Task to complete » Rewrite every line of the listing below and offset each coordinate in its answers by 110. Keep all other text unchanged and leave out the pictures.

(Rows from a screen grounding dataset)
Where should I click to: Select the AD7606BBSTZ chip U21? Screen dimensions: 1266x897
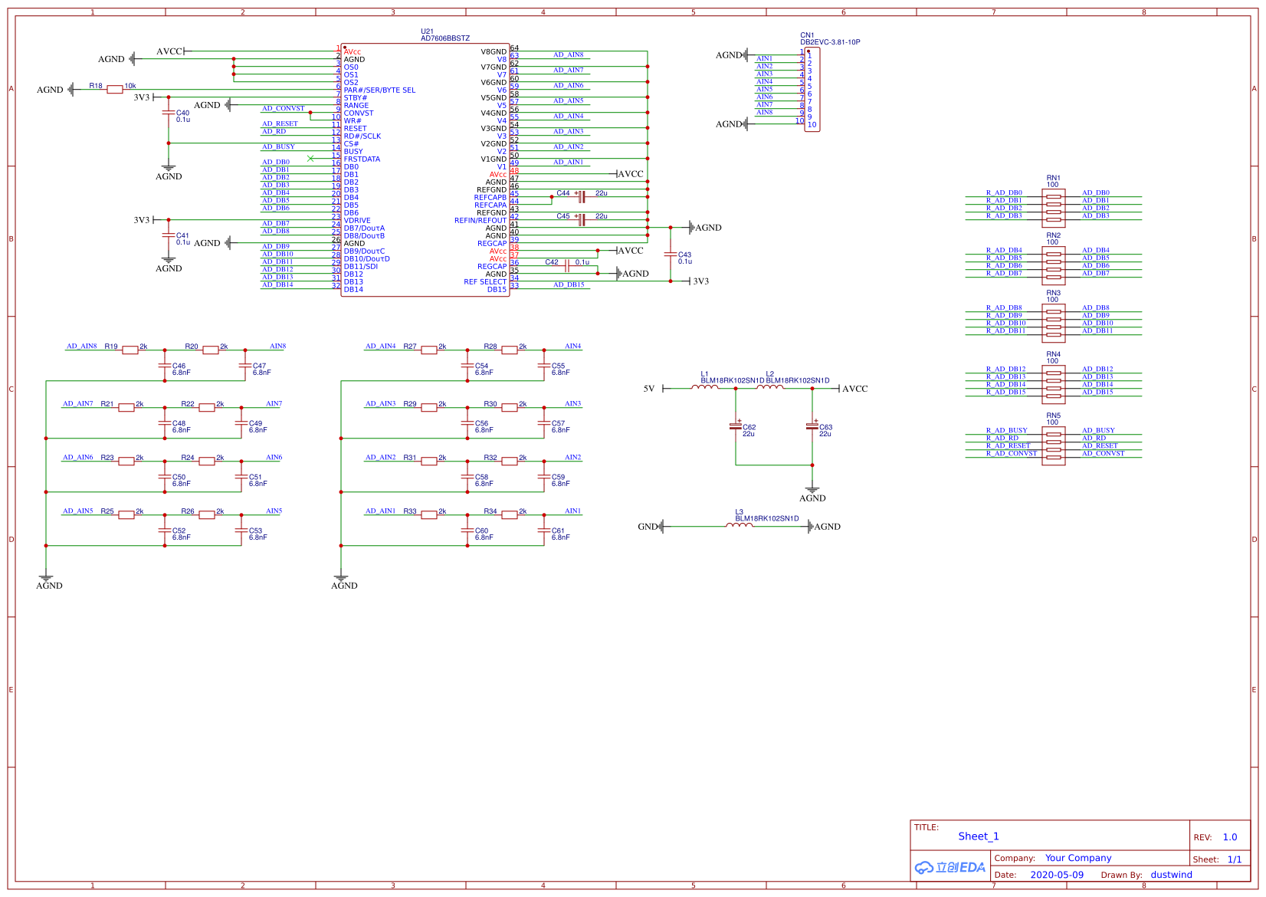(426, 169)
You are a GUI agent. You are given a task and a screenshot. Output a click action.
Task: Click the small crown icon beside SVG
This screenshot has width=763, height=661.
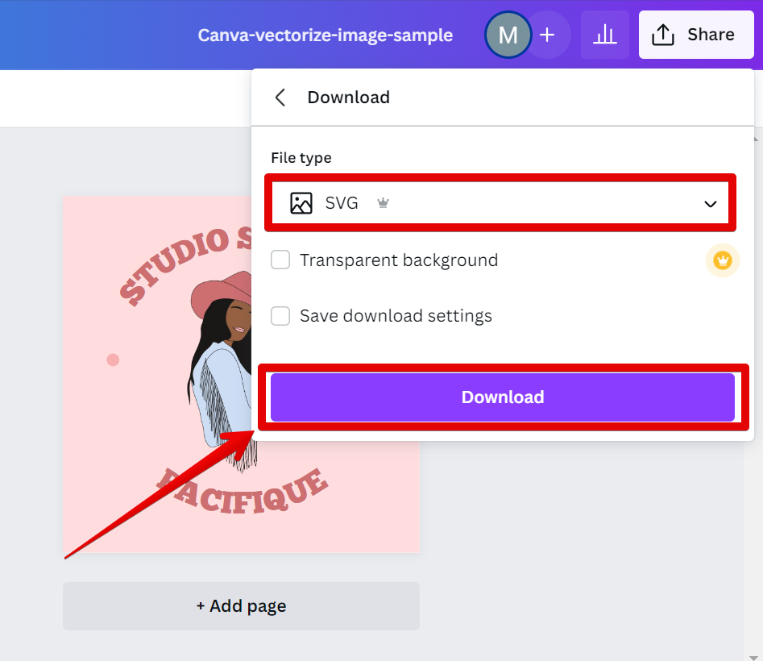click(383, 204)
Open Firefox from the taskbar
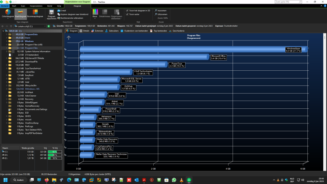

Written solution »
Where should I click to: Select the AD7606BBSTZ chip U21? Screen dimensions: 1266x897
(536, 279)
You are a GUI agent. You are given a task and a screenshot. Output a click action.
Task: Click the small crown icon beside SVG
This screenshot has width=763, height=661.
click(493, 314)
Open Firefox from the taskbar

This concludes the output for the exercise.